This code is similar to the code by RoadRunner, but primarily differs in the simpler, more efficient comparison function cmp_func() which does not necessarily convert all the numbers in each row to strings each time two rows are compared. (In the sample data, the first value is always 1, so at least two pairs of numbers are converted. This is probably not normal, though.)

2
Vlad from Moscow On

I do not think that to concatenate integers that to compare rows is a good idea. In general the resulted strings can have different sizes. At least you have to add leading zeroes to each converted number that to align the strings and take into account signs of the integers.

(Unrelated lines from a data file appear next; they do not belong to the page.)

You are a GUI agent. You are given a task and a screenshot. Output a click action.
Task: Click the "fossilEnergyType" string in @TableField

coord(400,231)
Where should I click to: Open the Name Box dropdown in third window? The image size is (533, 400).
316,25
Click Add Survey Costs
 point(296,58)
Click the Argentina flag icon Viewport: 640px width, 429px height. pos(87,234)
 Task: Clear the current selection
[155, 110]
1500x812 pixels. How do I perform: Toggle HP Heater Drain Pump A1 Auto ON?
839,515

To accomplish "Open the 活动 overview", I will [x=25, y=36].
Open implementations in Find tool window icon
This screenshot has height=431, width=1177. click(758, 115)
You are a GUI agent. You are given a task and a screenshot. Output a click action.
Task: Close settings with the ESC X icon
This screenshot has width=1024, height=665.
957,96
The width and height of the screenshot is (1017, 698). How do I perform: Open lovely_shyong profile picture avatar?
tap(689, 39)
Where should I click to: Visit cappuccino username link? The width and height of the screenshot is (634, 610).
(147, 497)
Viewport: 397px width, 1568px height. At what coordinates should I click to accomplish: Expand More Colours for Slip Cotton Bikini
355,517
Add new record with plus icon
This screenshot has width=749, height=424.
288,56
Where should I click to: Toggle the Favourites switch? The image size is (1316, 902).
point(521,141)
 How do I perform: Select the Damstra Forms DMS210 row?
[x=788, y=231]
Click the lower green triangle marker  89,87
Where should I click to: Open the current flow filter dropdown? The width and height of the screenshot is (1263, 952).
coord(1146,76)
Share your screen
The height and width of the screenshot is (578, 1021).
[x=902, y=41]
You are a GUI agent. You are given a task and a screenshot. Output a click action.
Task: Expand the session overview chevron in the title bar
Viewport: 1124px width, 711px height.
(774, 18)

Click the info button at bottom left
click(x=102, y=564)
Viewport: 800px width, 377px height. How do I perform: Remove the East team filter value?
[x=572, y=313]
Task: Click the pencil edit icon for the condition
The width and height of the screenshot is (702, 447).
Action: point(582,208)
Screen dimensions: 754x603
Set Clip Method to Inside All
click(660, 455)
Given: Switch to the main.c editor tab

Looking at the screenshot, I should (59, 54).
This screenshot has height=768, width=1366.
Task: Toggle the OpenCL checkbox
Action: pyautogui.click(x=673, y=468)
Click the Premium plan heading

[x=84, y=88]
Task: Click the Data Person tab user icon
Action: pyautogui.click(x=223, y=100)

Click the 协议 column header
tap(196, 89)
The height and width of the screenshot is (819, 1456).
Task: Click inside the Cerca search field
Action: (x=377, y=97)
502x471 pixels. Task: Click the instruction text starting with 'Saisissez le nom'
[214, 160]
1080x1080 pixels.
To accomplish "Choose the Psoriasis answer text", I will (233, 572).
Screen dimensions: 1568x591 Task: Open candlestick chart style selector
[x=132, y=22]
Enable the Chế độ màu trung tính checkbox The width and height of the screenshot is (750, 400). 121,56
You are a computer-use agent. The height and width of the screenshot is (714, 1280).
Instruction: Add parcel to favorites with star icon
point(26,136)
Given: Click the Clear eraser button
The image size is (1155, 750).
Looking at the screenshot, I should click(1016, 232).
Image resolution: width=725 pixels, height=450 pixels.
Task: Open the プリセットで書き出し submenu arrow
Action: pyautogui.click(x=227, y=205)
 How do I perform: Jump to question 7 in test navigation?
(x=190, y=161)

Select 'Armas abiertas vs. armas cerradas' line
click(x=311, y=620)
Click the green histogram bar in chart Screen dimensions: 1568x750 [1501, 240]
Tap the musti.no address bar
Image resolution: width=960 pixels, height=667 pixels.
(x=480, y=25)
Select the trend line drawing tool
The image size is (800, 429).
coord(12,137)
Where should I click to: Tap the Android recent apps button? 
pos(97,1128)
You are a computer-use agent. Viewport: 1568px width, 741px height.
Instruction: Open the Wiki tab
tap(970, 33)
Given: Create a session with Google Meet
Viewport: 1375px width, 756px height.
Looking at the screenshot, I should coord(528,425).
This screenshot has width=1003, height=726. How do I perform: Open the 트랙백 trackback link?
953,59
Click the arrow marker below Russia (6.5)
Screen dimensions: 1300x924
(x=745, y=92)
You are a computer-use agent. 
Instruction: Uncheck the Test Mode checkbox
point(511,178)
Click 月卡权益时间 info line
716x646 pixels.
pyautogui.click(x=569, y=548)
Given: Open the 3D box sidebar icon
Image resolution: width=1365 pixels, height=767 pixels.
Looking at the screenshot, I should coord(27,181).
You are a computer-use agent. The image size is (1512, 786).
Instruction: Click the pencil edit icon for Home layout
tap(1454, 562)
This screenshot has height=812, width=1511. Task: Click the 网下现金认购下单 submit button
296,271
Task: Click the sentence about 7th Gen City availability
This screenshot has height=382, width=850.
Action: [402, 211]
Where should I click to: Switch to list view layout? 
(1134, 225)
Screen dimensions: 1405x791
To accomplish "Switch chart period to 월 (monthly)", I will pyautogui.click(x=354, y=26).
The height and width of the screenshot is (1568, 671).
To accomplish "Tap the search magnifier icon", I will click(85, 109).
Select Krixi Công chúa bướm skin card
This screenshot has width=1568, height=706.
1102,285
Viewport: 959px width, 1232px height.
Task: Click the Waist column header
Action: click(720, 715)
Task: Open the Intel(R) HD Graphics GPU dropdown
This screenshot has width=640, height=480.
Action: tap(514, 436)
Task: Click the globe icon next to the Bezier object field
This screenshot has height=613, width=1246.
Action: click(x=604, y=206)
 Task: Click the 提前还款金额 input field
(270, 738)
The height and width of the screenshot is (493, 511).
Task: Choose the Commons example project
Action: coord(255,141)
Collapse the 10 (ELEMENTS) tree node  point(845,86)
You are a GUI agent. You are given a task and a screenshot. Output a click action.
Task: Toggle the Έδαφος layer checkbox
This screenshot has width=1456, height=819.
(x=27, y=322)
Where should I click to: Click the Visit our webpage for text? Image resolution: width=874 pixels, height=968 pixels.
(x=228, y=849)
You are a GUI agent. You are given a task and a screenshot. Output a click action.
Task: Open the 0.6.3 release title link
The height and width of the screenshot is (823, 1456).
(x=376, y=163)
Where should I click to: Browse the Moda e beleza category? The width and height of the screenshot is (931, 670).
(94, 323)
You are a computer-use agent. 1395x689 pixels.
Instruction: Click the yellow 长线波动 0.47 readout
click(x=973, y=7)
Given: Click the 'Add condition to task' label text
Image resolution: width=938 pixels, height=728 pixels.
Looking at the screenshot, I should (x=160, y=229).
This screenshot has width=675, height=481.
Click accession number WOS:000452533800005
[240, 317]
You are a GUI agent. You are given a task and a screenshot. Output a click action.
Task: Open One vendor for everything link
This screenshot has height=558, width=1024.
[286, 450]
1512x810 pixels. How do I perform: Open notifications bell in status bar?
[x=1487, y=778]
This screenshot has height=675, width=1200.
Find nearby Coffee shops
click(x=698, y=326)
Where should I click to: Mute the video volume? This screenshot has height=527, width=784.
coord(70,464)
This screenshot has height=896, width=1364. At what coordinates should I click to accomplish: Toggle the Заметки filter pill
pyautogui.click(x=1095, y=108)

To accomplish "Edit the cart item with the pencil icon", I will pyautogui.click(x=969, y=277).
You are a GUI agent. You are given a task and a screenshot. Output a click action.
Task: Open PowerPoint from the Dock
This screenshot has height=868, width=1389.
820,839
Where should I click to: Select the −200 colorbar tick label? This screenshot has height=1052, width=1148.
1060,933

Also you incorrectly dereference the void pointers.

And the call of the qsort is incorrect though it can work provided that sizeof( int * ) is equal to sizeof( int ). You should write

qsort(A, len, sizeof( int[COL_SIZE] ), cmp_func);

I would write the program the following way

#include <stdlib.h>
#include <stdio.h>

#define COL_SIZE 3

int cmp_rows(const void *a, const void *b)
{
    const int *left  = *(const int(*)[COL_SIZE])a;
    const int *right = *(const int(*)[COL_SIZE])b;

    for (size_t i = 0; i < COL_SIZE; i++)
    {
        if ( left[i] < right[i]) return -1;
        else if (right[i] < left[i]) return 1;
    }

    return 0;
}

int main( void )
{
    int A[][COL_SIZE] = 
    { 
        { 1,2,3 },
        { 1,1,5 },
        { 1,0,1 },
        { 1,2,1 },
        { 1,2,0 } 
    };

    qsort(A, sizeof(A) / sizeof(*A), sizeof(int[COL_SIZE]), cmp_rows);

    for (size_t i = 0; i < sizeof(A) / sizeof(*A); i++)
    {
        for (size_t j = 0; j < COL_SIZE; j++) printf("%d ", A[i][j]);
        printf("\n");
    }

    return 0;
}

The program output is

1 0 1
1 1 5
1 2 0
1 2 1
1 2 3
1
DarthNoodles On

The problem is here:

qsort(A, len, COL_SIZE * sizeof(int *), cmp_func);

You're telling qsort() to sort 'A', which has 'len'(5) items and each item is 3 *int's big. But, 'A' is made up of int's, not *int's.

qsort(A, len, COL_SIZE * sizeof(int), cmp_func);

Give that a try.

4
RoadRunner On

In these two lines:

const int **ia = (const int **)a;
const int **ib = (const int **)b;

This is incorrect, you only need one * pointer, as your are comparing elements in each row against other rows.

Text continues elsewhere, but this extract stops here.